Transmédialité toxique : vers un réel fictionnalisé ? (Toulon, 3e Biennale du Transmédia, Toulon)

Publié le par Eloïse Bidegorry (Source : Jules Sorbac)

« Biennale du transmédia » de Toulon

3e édition

Jeudi 4 décembre 2025

Transmédialité toxique : vers un réel fictionnalisé ?

Comité d’organisation :

Alessandro Leiduan (Université de Toulon)

Laurent Collet (Université de Montpellier)

Anne Gagnebien (Université de Toulon)

Jules Sorbac (Université de Toulon / Université Sorbonne Nouvelle) 

Sous ses apparences de simple stratégie éditoriale visant à capter des publics variés à travers une pluralité de supports médiatiques, la transmédialité participe en réalité d’une profonde mutation culturelle aux implications sociales majeures. Elle reconfigure nos rapports à la politique, à l’art, au divertissement, en définitive à la perception même du réel. Un projet transmédiatique ne se limite pas seulement, en effet, à disséminer un contenu imaginaire sur plusieurs supports interconnectés, il inscrit la conscience du public dans une zone de tension permanente entre réalité et imaginaire, brouillant sans cesse les frontières entre ces deux dimensions (Jenkins 2013). L’entrée dans un univers imaginaire passe toujours par la médiation d’un roman, d’une bande dessinée, d’un film ou d’une série ; cependant, une fois l’immersion amorcée, l’expérience imaginaire se prolonge souvent dans la réalité. Jeux en réalité alternée (ARG), jeux de rôles grandeur nature (LARP), parcs d’attraction thématique, achat de produits dérivés ou mobilisation dans l’arène politique réelle de personnages fictionnels « engagés » (Besson 2021) témoignent de cette porosité croissante entre les sphères imaginaire et réelle.

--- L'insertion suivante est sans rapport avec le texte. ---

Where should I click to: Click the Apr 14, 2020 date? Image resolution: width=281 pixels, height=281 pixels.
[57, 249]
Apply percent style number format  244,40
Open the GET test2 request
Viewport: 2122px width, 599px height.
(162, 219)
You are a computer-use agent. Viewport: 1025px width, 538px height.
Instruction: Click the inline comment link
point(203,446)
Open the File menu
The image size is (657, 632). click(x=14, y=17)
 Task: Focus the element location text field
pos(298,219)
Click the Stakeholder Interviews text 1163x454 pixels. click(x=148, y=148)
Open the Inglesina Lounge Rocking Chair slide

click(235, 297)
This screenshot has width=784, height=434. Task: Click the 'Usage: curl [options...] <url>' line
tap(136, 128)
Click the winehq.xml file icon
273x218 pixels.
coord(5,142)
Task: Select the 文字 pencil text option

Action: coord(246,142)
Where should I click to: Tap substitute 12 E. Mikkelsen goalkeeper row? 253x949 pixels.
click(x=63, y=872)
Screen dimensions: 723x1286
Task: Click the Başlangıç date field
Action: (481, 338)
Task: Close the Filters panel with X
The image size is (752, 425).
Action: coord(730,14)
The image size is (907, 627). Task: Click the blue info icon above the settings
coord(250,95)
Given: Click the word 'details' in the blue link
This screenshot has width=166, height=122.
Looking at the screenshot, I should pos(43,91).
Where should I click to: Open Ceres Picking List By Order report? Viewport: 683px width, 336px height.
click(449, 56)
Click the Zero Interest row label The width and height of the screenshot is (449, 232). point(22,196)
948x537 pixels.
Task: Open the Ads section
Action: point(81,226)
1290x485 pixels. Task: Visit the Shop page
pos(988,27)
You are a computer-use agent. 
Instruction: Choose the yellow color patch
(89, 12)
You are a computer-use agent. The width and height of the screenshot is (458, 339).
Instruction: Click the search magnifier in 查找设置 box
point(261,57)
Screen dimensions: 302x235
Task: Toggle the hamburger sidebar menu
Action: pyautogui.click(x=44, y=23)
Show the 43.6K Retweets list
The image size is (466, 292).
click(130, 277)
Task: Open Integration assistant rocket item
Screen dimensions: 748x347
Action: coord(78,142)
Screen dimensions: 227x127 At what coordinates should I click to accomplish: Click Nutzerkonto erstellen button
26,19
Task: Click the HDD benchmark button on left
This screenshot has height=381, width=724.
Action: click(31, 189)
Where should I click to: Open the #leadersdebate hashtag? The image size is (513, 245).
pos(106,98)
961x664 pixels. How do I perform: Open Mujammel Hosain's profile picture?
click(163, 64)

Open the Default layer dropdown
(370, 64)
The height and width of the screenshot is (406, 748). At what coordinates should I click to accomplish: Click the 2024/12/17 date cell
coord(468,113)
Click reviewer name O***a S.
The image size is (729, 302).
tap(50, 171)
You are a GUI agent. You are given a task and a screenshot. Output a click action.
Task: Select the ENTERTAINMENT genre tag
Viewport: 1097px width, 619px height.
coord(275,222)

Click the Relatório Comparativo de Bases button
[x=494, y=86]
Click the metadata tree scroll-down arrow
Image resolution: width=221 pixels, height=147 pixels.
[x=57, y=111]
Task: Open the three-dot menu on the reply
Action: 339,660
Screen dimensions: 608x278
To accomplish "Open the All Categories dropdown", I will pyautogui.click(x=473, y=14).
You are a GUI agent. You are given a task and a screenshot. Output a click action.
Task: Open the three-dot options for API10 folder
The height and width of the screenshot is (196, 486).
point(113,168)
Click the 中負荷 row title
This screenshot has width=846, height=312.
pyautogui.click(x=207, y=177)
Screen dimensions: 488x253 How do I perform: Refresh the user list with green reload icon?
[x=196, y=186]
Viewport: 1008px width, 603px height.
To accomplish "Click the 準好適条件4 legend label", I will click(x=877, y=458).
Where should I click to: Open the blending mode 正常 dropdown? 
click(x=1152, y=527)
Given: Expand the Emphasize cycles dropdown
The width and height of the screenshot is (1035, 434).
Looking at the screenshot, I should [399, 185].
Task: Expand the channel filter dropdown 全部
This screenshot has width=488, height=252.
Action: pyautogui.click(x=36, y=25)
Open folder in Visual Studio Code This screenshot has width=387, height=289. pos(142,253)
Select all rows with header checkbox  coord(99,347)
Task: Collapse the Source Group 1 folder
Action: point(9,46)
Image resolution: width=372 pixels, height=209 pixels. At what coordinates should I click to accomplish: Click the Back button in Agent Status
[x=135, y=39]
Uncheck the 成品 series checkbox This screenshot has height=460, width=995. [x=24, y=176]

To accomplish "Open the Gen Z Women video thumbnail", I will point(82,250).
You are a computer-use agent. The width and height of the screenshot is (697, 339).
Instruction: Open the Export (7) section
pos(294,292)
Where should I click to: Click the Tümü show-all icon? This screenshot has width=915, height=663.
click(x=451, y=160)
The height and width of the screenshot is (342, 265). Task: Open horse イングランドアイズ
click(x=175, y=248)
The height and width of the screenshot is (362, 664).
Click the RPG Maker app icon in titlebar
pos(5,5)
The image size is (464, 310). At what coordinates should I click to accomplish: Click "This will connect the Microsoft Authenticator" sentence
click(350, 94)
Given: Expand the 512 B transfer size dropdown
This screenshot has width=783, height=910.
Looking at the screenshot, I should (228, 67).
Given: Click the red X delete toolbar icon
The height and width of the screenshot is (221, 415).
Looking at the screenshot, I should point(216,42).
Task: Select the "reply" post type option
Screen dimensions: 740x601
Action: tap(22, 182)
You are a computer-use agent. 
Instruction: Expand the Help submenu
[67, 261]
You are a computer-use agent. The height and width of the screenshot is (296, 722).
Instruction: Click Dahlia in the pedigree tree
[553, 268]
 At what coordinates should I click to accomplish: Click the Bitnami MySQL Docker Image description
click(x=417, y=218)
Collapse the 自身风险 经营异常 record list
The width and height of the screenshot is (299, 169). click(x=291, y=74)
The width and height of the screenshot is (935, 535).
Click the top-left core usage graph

Dans ce type d’expérience fictionnelle, le rapport entre l’imaginaire et le réel ne relève plus d’une simple continuité analogique, mais d’une véritable contamination ontologique. La fiction ne se contente plus d’imiter la réalité (continuité analogique), elle abolit la frontière entre les deux, créant un espace fluide où l’imaginaire et le réel s’interpénètrent (contamination ontologique). Le public se retrouve alors plongé dans un entre-deux instable, peuplé de figures hybrides qui circulent librement du réel à l’imaginaire et inversement – un espace liminal qui problématise radicalement le statut de la fiction.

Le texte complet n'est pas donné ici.